When New York City-based Nema Health launched in 2020, CEO and co-founder Dr. Sofia Noori knew that designing the care and business models in tandem would better position the company for value-based arrangements as it grew.
Rather than starting out in the traditional fee-for-service pathway and eventually squeezing what worked into a new framework, Noori focused on baking in payer needs, measurement-based outcomes and patient experience from the outset.
It’s something she was thinking about before the pilot value-based care arrangement between Nema Health and Horizon Blue Cross Blue Shield of New Jersey even launched.
“I was already talking to payers before we even started the pilot, because I wanted to know what were the outcomes that they cared about,” Noori said during Behavioral Health Business’ VALUE conference in March. “I designed the care model and the business model at the same time, because I just don’t think you can do it any other way. If you try to take a fee-for-service model and shoehorn it into value-based care, it doesn’t land for the payer authentically and it may not even provide the outcomes you want it to.”
Noori and her team at Nema Health believe that PTSD could be the “next pandemic” in mental health care because trauma is becoming more common and demand for services is growing, she previously told BHB. That is the backdrop against which she set out to partner with a payer for value.
PTSD is a complex condition that can exacerbate other physical health conditions. Nema provides services that go beyond the scope that traditional billing codes cover. That aspect actually made it a good fit for a value-based arrangement to begin with, Rachel Goldberg, senior director of client and provider success at Horizon Blue Cross Blue Shield of New Jersey, explained.
Horizon has focused on a combination of approaches to help providers move into a value-based arrangement, including not using fee-for-service standards, helping them think differently about outcomes and measurements, and having conversations with providers, building the clinical models to better understand the services they offer to keep patients well. Data is an extremely important part of that.
“We create these strategic relationships where there are nonstandard payment terms, and we are all focused on very particular clinical outcomes and operational outcomes and oversight,” Goldberg said during BHB’s VALUE conference. “There has to be a level of trust in terms of moving through this gap together, and that includes status sharing. So we hold all of our providers to very particular metrics, as well as Nema. We don’t do nonstandard treatment arrangements with organizations that don’t have fidelity to the evidence-based practice for their particular condition and that don’t use standard scales to measure products.”
Nema Health’s value-based care pilot with Horizon began in 2020 and then the arrangement fully launched in 2024 out of its pilot phase. Part of what has made the agreement work so well, Goldberg and Noori said, is the way they fostered their payer-provider relationship from the beginning.
“After that first meeting with Nema Health, I knew that we had to move forward with work together. Nema’s model is focused on the evidence-based practices for PTSD… so it really wasn’t a question of if we were going to work together,” Goldberg said. “It was when.”
Even though at the time Nema Health was not even operational in New Jersey, Noori began meeting with Goldberg proactively. At the time, she had data from a pilot cohort to share and kept in touch for about a year before things moved forward.
“The thing that I’m glad we did was that we started the relationship early,” Noori said. “We got to know each other before we started contracting things. So I had a good understanding. I think that a lot of providers wait to do that. They want to just get into contracting.

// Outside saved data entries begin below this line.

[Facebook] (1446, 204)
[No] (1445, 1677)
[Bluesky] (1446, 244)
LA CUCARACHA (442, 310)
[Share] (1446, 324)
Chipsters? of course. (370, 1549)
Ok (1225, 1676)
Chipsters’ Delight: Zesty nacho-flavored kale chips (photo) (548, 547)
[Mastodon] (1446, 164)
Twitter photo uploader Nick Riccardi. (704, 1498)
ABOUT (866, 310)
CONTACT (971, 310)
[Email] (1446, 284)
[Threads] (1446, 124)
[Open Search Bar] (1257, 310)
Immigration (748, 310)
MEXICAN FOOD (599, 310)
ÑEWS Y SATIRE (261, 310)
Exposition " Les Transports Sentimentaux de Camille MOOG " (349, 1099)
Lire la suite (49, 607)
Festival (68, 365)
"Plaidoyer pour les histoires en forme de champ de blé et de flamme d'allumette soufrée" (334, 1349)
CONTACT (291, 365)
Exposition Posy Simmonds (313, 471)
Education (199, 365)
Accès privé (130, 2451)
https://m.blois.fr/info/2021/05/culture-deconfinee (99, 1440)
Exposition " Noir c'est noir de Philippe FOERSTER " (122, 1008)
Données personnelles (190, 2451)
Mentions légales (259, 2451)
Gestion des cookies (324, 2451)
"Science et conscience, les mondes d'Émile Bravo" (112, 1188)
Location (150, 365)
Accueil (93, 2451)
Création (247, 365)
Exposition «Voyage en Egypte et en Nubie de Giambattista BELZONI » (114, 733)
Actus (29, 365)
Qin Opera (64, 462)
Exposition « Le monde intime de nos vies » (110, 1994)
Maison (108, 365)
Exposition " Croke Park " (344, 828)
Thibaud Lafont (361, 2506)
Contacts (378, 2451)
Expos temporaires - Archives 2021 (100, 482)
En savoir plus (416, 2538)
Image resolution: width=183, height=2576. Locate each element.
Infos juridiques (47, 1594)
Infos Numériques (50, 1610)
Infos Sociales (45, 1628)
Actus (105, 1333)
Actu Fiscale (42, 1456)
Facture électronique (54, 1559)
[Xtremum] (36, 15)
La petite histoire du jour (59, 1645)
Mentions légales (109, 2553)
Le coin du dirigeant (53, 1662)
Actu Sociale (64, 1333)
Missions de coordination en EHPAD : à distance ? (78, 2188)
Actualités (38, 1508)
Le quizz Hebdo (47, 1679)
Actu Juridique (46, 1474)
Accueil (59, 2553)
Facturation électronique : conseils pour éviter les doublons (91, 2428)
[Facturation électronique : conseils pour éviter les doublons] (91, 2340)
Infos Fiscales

You really need to understand the payer’s perspective in order to even design the right arrangement.”
As the value-based care arrangement has evolved between Nema Health and Horizon, the primary shifts have been in referral and relationship workflows, Goldberg and Noori said, rather than in the contract mechanics themselves.
“The contract itself actually hasn’t changed very much, but I also think it’s because we felt pretty confident in our outcomes and the value that we could provide from the get-go,” Noori said. “Since we did have some data already to demonstrate some of that in the beginning, the arrangement itself has actually continued to work out.”
For providers looking to enter value-based contracting but aren’t sure where to start, Goldberg recommends not overstating experience, data or impact and beginning from a place of trust.
“For companies that have lived in a fee-for-service world that are trying to get out of the fee-for-service world, the most important thing, I would say … is you cannot hyperbolize your experience or data … or like hyperbolize the actual value or impact that your solution can have,” Goldberg said. “That happens all the time. It’s easy to see through. If you don’t have outcomes, but your solution is based on some sort of clinical evidence. That’s what it is. Then you can start from a place of trust and figure out the next steps.”